Sebuah kekecewaan pun muncul ketika Malaysia mendaftarkan songket sebagai warisan budaya tak benda dunia di UNESCO.
”Perjuangan saya selama 30 tahun ini seakan percuma,” kata Zainal dengan nada meninggi. Namun, dia tidak patah arang, Zainal berkomitmen akan terus menyebarkan keindahan songket Palembang ke seluruh dunia.
Agar songket Palembang terus dikenang, Zainal berinisiatif membuat museum songket di dalam galerinya. Di sana terdapat beragam kain songket, salah satunya kain Limar Mentok yang bahkan usianya mencapai 290 tahun. Walau benang emasnya sudah mulai pudar, kemegahannya masih tetap terlihat.
”Semua songket yang ada di museum ini diturunkan oleh keluarga dan akan terus saya lestarikan agar bisa disaksikan oleh generasi selanjutnya,” kata Zainal.

* * * * *

Tugas yang Dikerjakan:
a) Menurut teks tentang songket Palembang, berapa usia kain Limar Mentok yang terdapat di museum Zainal?
b) Tentukan apakah setiap pernyataan berikut sesuai dengan teks tentang songket Palembang, lalu kutip kata-kata teks yang menjadi dasar jawaban: (i) Malaysia mendaftarkan songket sebagai warisan budaya tak benda dunia di UNESCO. (ii) Benang emas kain Limar Mentok masih tampak seperti baru. (iii) Zainal membuat museum songket di dalam galerinya.
c) Tuliskan lanjutan teks tentang songket Palembang, dimulai setelah kalimat terakhir yang tercantum.
Data berikut tidak diperlukan untuk mengerjakan tugas.

Data yang Diberikan:
* * * * *

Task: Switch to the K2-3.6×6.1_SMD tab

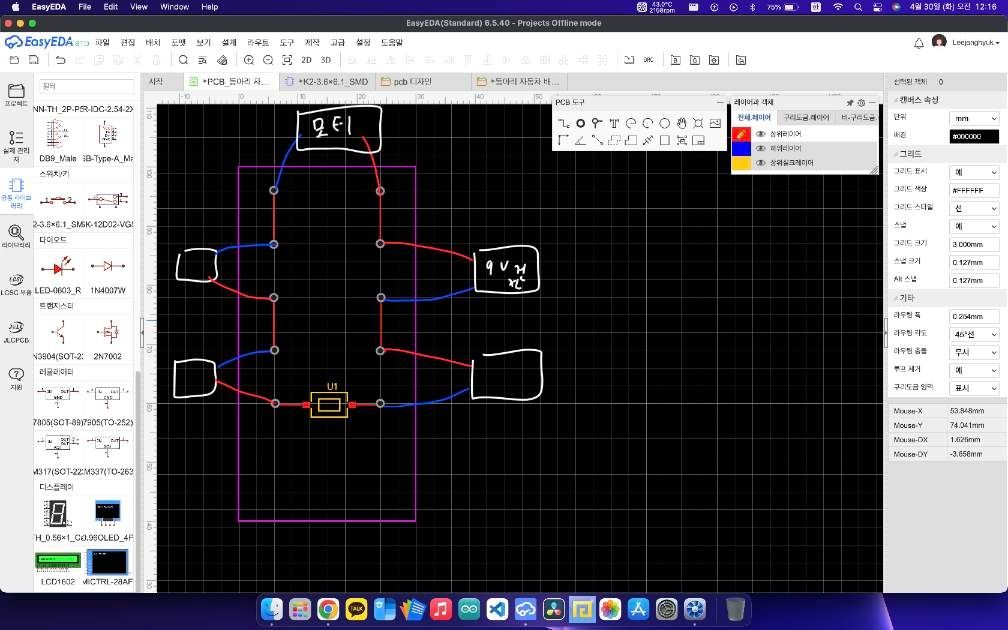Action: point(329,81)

* * * * *

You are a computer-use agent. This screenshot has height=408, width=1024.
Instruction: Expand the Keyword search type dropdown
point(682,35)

* * * * *

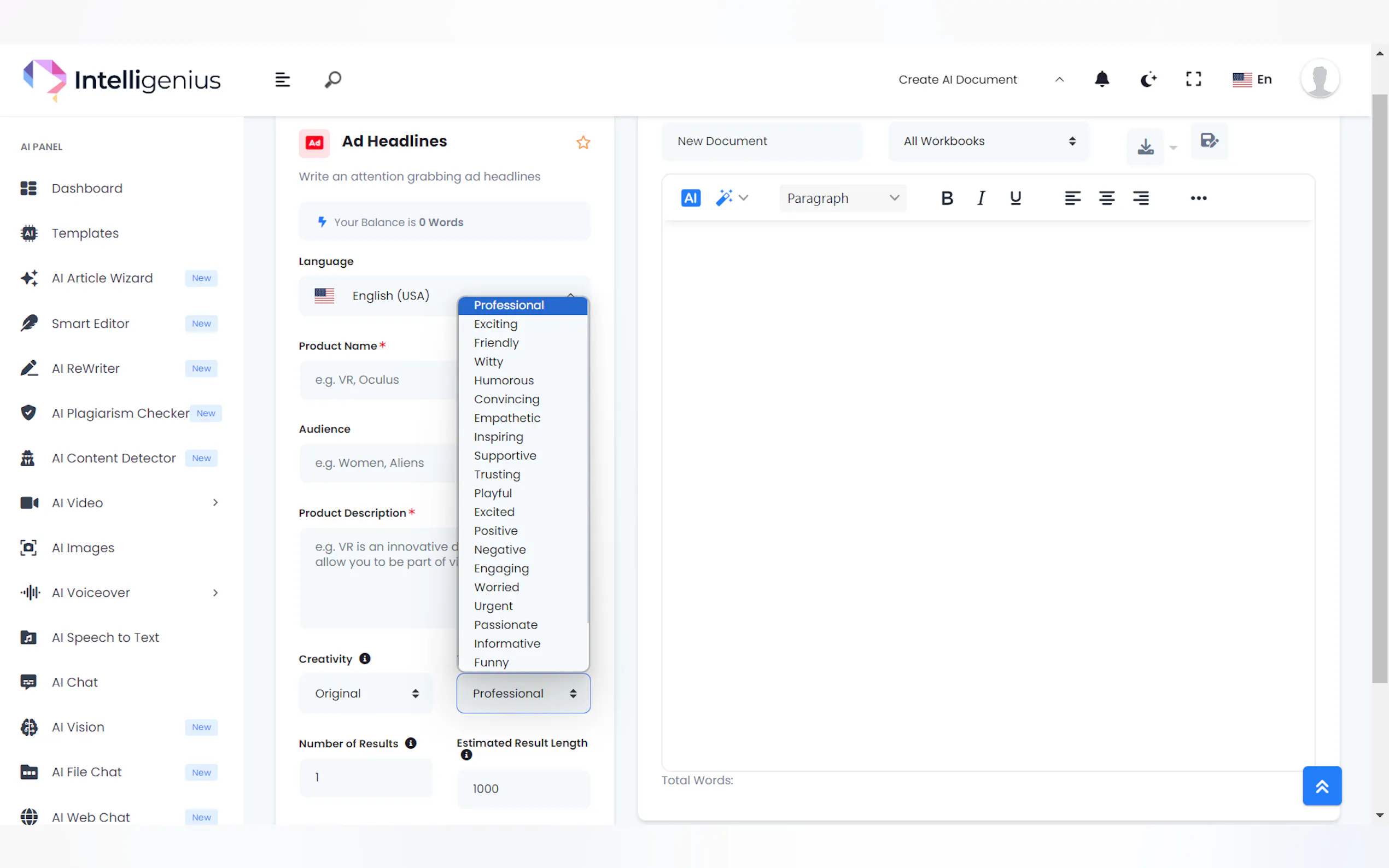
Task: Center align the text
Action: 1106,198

* * * * *

Kunci Jawaban:
a) Usianya mencapai 290 tahun.

b)
(i) Ya: "Malaysia mendaftarkan songket sebagai warisan budaya tak benda dunia di UNESCO".
(ii) Tidak: "Walau benang emasnya sudah mulai pudar".
(iii) Ya: "Zainal berinisiatif membuat museum songket di dalam galerinya".

c)
Melalui songket, Zainal juga mencoba merangkul mereka yang tak berdaya. Saat ini, dia telah mempekerjakan sekitar 50 orang untuk membuat songket hasil karyanya. Mereka adalah anggota keluarga, seperti keponakan dan sepupu, serta warga yang putus sekolah atau mereka yang membutuhkan pekerjaan.
Tidak sulit untuk mengajarkan seseorang untuk bisa menenun songket. Paling lama membutuhkan waktu sampai satu bulan. Namun, memang dibutuhkan orang yang sabar dan tidak emosional. Dengan mempekerjakan semakin banyak orang, dia berharap keluhuran songket tidak akan punah dan tetap mengalir ke generasi selanjutnya.
Kiagus Zainal Arifin
Lahir: Palembang, 13 Juli 1966
Istri: Rahmawati (58)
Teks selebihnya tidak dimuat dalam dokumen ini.